TEXT SEGMENT
# 7d MKII = Amazing



## runnah (Aug 4, 2015)

So I've had a 7d MKII for about a week now. I bought it to be a companion for my MKIII and I must say it's super good. 

Good:
Same size and button layout as the 5d so it's feels exactly the same in the hand.
AF is blazing fast
Toggle switch on the back is so helpful and makes switching af types simple and fast
Fast FPS makes getting shots super easy.
Dual pixel AF system for video makes AF actualy usable for video. A real life saver for run and gun shooting.
3 tabs under "my menu" settings!
Great ISO and IQ.
Very fast buffer.
60fps @1080p.
oh and having the mic in and headphone in on the same side so you only have to open one flap is sweet.


Not so good:
Only a 3 inch LCD, i know the extra .2 inches doesn't seem like a lot but it does make a difference. Plus not of my video accessories fit. 
Being a crop it does get the extra reach for birding but the loss of ISO and IQ is noticeable.

I they combined the FPS, video AF and the toggle switch in the new 5D MK4 I'd be a very happy man.

LISTED RECORDS
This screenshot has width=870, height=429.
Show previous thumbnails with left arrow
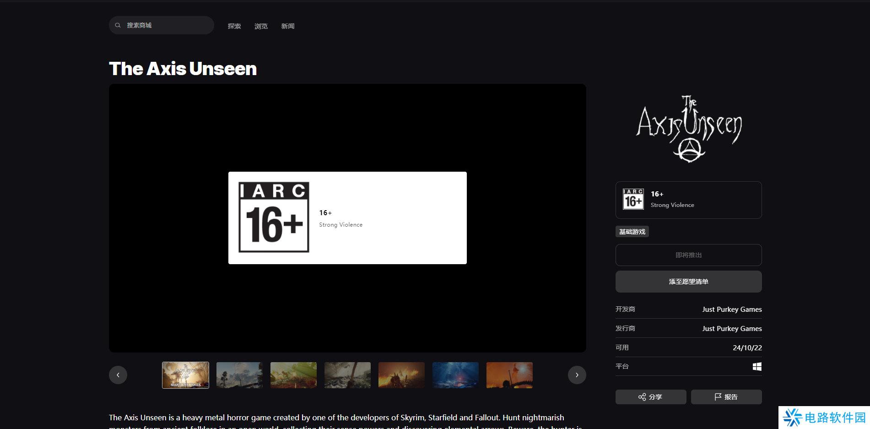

...

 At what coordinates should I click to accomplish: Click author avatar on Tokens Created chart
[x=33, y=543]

STATED EXERCISE
In the 7D MKII forum post, which features does the writer want combined in the new 5D MK4? Use only the 7D MKII forum post to respond.

EXERCISE OUTPUT
- FPS
- video AF
- the toggle switch